A few months ago, I was having a conversation with a vendor executive about the challenges EMR companies face. He said that in his mind, the big differentiator won’t be interfaces or even key features, but the extent to which the vendor has hooked up with key outside services.
According to this man — whose story, to be honest, I haven’t been able to verify — it can three months or more to link up with big laboratory providers like LabCorp or Quest. Partnering with payors is another nightmare, even for vendors that run a practice management system already handling billing issues. And what about synching up with radiology information systems
Now, don’t get me wrong: Service providers are getting wise to this problem. LabCorp, for example, now boasts about its EDI interface and touts its connections with 300+ EMR, practice management and laboratory information service vendors. It also offers eLabCorp, a Web-based solution for test ordering and test result retrieval.
Private software vendors are also in the mix.
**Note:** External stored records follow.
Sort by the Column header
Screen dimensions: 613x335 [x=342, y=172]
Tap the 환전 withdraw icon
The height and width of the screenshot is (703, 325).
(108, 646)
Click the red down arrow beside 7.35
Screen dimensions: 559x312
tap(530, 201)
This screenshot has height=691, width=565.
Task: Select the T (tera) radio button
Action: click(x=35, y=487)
For example, I stumbled across one vendor offering bundles that connecting physicians, payors and radiology information systems.
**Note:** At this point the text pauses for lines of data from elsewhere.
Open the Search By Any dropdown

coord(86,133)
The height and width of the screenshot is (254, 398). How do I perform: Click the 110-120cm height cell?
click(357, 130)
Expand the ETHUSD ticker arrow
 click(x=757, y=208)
But most of the interface development seems to be ad-hoc, with the costs borne by the healthcare provider rather than the EMR vendor. And it’s a costly problem.
As things stand, after all, creating flexible, functional interfaces between EMRs and key service providers is still largely a job for specialized experts, and they don’t come cheap. (As readers know, it’s not that your crack IT team can’t build the interfaces on its own, but where will staffers find the time?)
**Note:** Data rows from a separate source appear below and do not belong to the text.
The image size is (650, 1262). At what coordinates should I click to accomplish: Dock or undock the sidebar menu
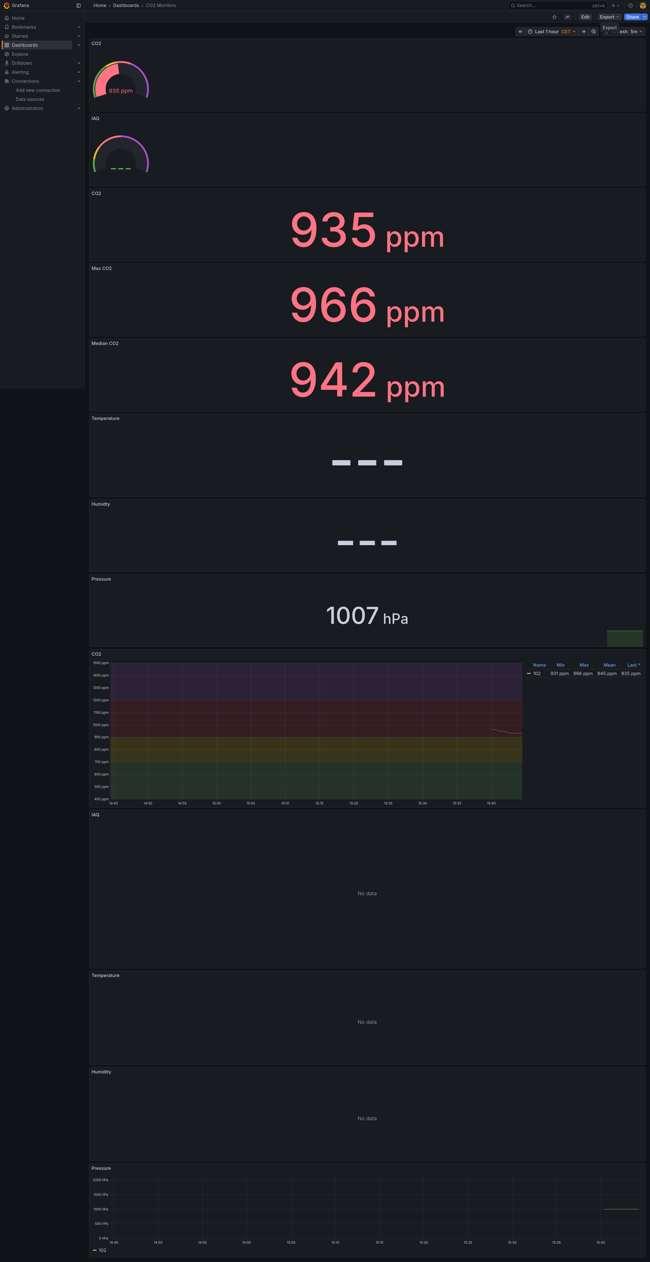[x=78, y=5]
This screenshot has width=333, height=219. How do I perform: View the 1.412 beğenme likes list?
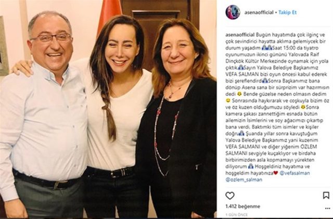pyautogui.click(x=243, y=206)
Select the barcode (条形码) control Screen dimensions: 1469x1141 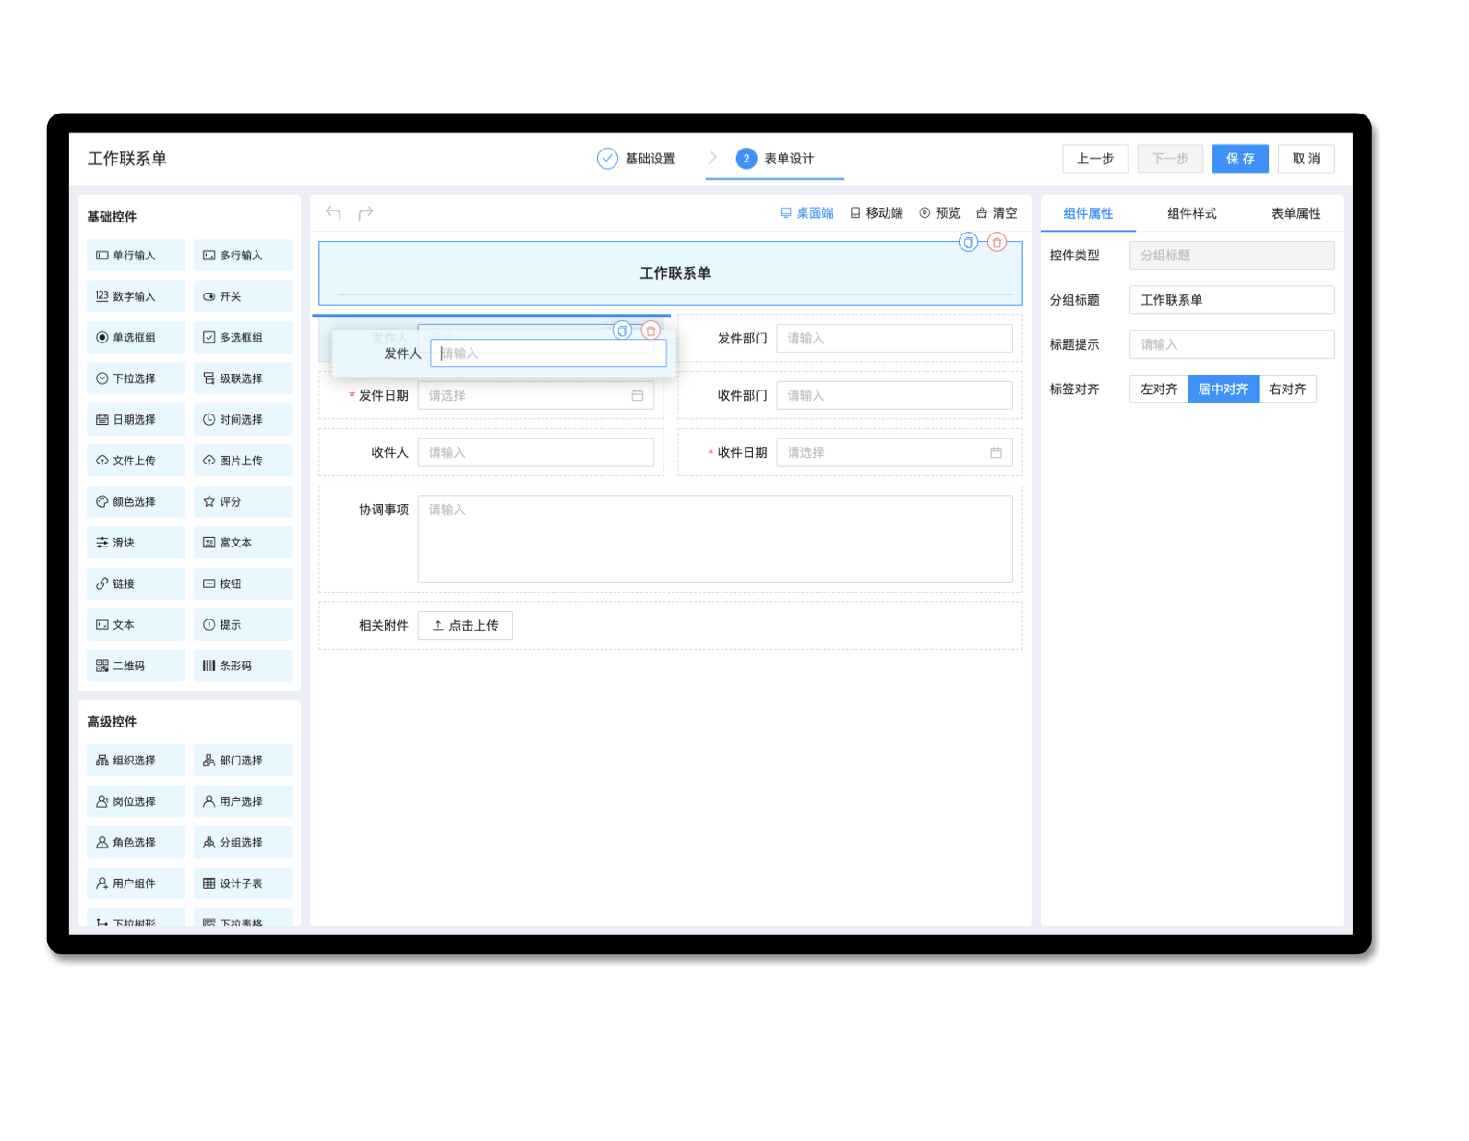click(x=243, y=666)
However, my guess is that as IT users get their bearings, they’ll demand a better range of connected partners from EMR vendors. Rating how connected vendors are to labs, payors and other transaction partners is likely to rise close to the top of RFPs and internal checklists.
Ultimately, even high-end EMR systems will begin to look similar as the hospital industry standardizes on Meaningful Use-driven features and functions. (You’d think a multi-million dollar system would have a unique footprint, but let’s face it, anything can get commoditized.)
Soon, to get hospital business, they’ll have to offer options which directly improve operations or generate profits. And it’s not a moment too soon.